Exercise task 1
In the blog post below, rewrite the passage from "(On people as" up to and including "this every day.", swapping "morale" for "motivation".
——————————
I've been re-reading more of Martin Fowler's content. Tonight was “The New Methodology”, kind of an overview of the Agile Development movement.  Some of the quotes that really hit home:

There's a refrain I've heard on every problem project I've run into. The developers come to me and say "the problem with this project is that the requirements are always changing". The thing I find surprising about this situation is that anyone is surprised by it. In building business software requirements changes are the norm, the question is what we do about it.

I'm always complaining about moving requirements.  I guess what I should be complaining about is that I am not empowered to deal with them.

(On people as replaceable parts of the development cycle):

This creates a strong positive feedback effect. If you expect all your developers to be plug compatible programming units, you don't try to treat them as individuals. This lowers morale (and productivity). The good people look for a better place to be, and you end up with what you desire: plug compatible programming units.

I see this every day.

posted on Thursday, May 20, 2004 6:05:35 PM (Pacific Standard Time, UTC-08:00)  #    Comments [0]
 Wednesday, May 19, 2004

I've just had 2 experiences with telephone-related upgrades/moves and I have decided telephone numbers suck. First, I will relate to you the circumstances of my experiences, and then rant about the numbers.
——————————
Exercise task 2
Reproduce the records from the line with "bodybuilding (582, 1386)" up to and including the last line of the records.
——————————
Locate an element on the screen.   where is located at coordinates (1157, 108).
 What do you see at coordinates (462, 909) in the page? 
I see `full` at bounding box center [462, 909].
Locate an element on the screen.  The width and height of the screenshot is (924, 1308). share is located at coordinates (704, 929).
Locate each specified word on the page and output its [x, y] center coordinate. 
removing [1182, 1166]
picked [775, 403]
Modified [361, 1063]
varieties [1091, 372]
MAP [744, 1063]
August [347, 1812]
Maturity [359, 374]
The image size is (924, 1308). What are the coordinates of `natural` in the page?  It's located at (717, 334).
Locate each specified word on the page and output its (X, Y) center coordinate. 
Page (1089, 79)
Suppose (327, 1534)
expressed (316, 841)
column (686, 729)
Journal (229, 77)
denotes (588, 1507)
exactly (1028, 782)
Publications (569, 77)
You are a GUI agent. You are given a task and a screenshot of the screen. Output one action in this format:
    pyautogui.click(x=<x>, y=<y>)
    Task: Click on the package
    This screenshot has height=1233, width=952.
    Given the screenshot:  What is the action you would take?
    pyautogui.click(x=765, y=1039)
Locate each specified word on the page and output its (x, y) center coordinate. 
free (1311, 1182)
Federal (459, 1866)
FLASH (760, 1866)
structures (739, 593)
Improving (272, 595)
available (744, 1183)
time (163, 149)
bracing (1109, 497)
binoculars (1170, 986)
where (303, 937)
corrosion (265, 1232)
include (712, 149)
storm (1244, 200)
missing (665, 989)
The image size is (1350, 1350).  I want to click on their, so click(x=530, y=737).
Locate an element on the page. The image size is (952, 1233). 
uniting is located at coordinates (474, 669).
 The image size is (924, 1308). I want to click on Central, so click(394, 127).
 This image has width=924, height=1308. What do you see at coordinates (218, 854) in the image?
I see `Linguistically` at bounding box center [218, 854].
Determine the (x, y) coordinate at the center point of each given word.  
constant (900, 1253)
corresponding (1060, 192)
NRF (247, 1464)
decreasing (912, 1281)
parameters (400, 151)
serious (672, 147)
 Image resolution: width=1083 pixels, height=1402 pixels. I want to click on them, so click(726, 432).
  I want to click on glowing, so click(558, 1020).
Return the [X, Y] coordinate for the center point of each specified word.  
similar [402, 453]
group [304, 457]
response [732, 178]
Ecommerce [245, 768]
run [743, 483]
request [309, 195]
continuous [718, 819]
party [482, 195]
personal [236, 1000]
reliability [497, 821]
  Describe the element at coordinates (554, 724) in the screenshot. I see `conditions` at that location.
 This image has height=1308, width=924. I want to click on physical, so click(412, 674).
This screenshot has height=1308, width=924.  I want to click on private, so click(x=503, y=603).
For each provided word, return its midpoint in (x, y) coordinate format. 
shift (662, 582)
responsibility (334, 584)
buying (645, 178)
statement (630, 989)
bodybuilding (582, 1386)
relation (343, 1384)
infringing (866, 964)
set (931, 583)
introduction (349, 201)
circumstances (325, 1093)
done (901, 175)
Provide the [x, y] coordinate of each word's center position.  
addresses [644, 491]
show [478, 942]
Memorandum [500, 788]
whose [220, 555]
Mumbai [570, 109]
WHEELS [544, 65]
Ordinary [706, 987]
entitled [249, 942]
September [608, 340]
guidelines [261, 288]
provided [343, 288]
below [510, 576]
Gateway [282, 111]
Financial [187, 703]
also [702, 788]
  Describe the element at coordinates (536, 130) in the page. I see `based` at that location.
——————————
Worked solution 1
(On people as replaceable parts of the development cycle):

This creates a strong positive feedback effect. If you expect all your developers to be plug compatible programming units, you don't try to treat them as individuals. This lowers motivation (and productivity). The good people look for a better place to be, and you end up with what you desire: plug compatible programming units.

I see this every day.

Worked solution 2
bodybuilding (582, 1386)
relation (343, 1384)
infringing (866, 964)
set (931, 583)
introduction (349, 201)
circumstances (325, 1093)
done (901, 175)
Provide the [x, y] coordinate of each word's center position.  
addresses [644, 491]
show [478, 942]
Memorandum [500, 788]
whose [220, 555]
Mumbai [570, 109]
WHEELS [544, 65]
Ordinary [706, 987]
entitled [249, 942]
September [608, 340]
guidelines [261, 288]
provided [343, 288]
below [510, 576]
Gateway [282, 111]
Financial [187, 703]
also [702, 788]
  Describe the element at coordinates (536, 130) in the page. I see `based` at that location.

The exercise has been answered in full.